HuskieN wrote:
Ever hear of selling your iPad, Tekneek? It's incredibly smart, and if you do it at the right time you can get at least 60% return on your product towards a new product. Stop being so thick.
They claim to be "green" because of the materials they use, not their software practices. They use aluminium, no mercury, no BFR, and whatever else they list there.
To the person who was making comments abou tsecurity, iOS still will have a curated app store no matter what OS version you are on, keeping it the most secure OS of all.
Hmmm. So, this is what you are expected to do with an iPad: Buy the model you want. Use it and enjoy it. Tell all your friends to buy one. Sell it within a year or two, so you can still throw in about 40% of the purchase price into a new one. Rinse and repeat. If that is what it is all about, it further reinforces why I shouldn't get into that game. I'm not mad about it. It is unfortunate that nobody told me that you were going to have to handle it that way before I bought one. I probably would've saved myself the trouble.
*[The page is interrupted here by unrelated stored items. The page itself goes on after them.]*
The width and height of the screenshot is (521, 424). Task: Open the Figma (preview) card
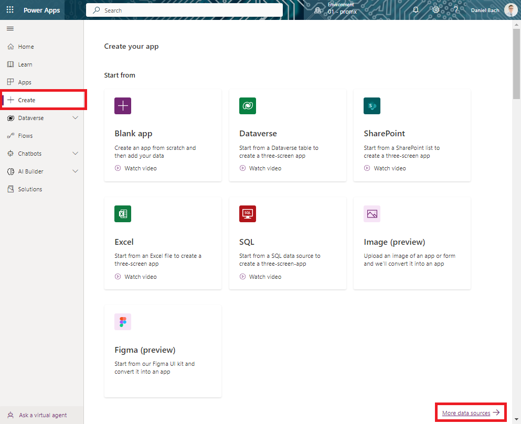[163, 351]
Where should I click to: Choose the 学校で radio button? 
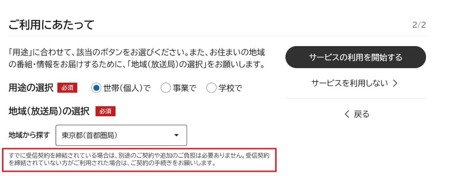click(x=211, y=88)
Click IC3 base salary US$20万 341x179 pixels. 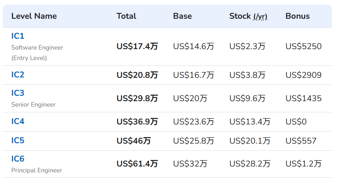click(x=190, y=98)
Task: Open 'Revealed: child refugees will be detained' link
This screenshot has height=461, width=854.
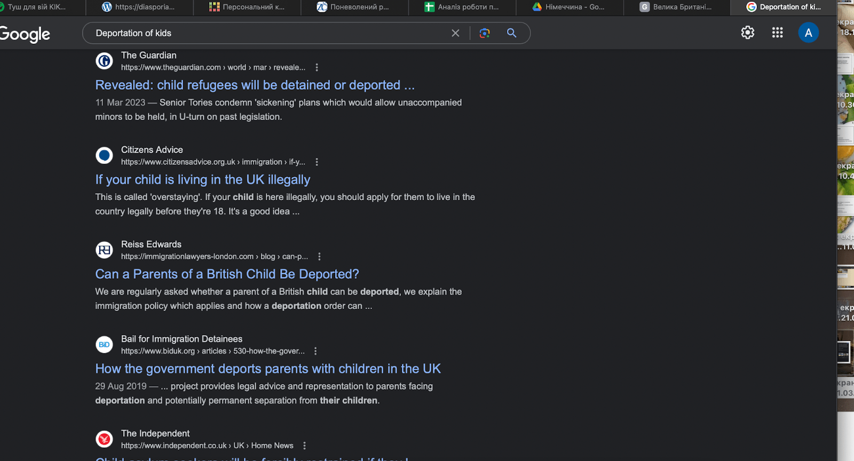Action: coord(255,85)
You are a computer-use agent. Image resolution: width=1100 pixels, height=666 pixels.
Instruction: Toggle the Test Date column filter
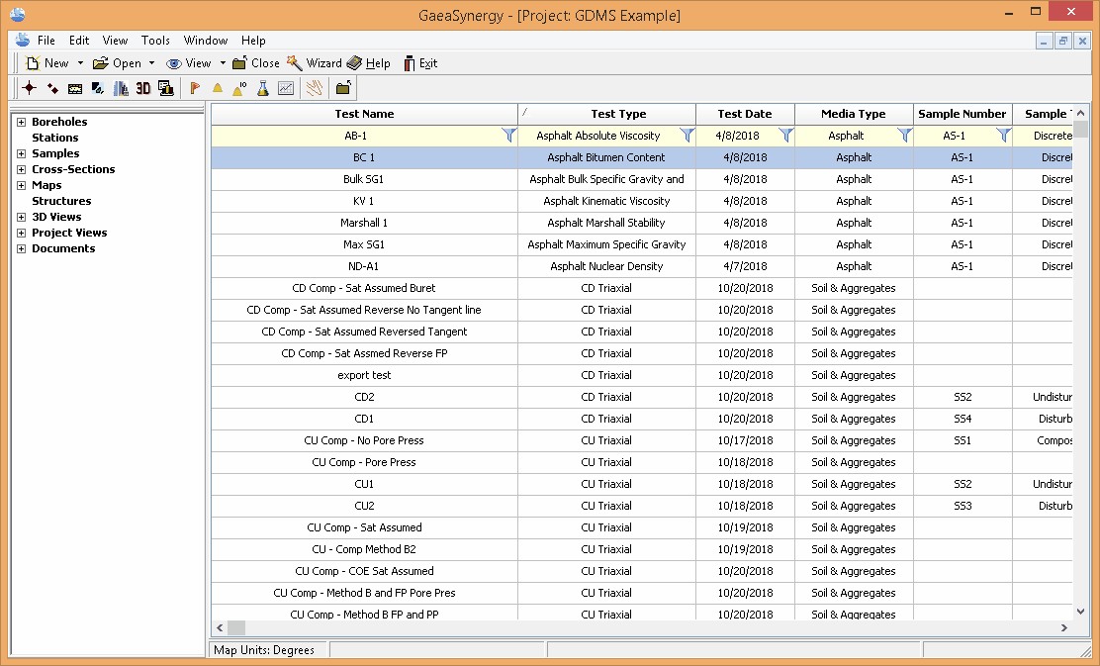click(x=785, y=136)
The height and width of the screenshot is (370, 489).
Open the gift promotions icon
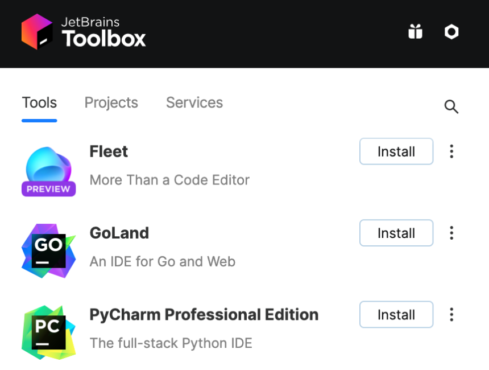(415, 32)
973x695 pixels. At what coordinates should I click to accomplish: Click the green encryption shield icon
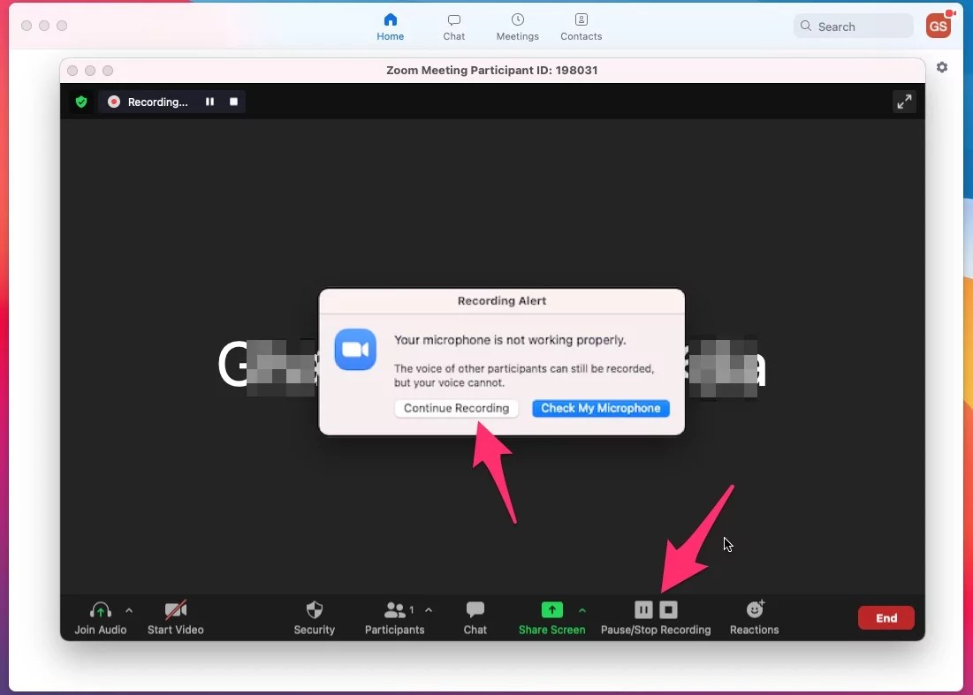[x=81, y=102]
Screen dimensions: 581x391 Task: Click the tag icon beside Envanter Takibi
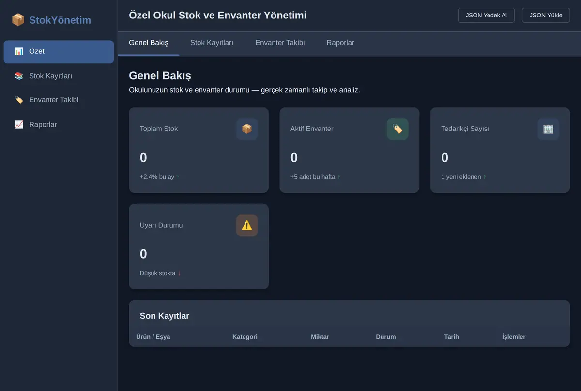19,100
It's a nice device, but that seems terribly absurd. I'm really not interested in the constant buying/trading/selling of devices. If I wanted to do that all the time, I'd be a stock trader.
As I said, the claim to be "green" was all about manufacturing and power consumption. We agree on that.
I was talking about the security. I know all about how the store works. I was involved in computer security before the first iPod was released, so I get that. I also know there have been security concerns about iOS and other apps over the years. Once you cannot get them, you're left with a less secure device running less secure apps as time goes by. That's reality. People in the security community have been poking Apple over this for years. That is probably the only area where Microsoft really outshines Apple, but it isn't enough to make me use their products much.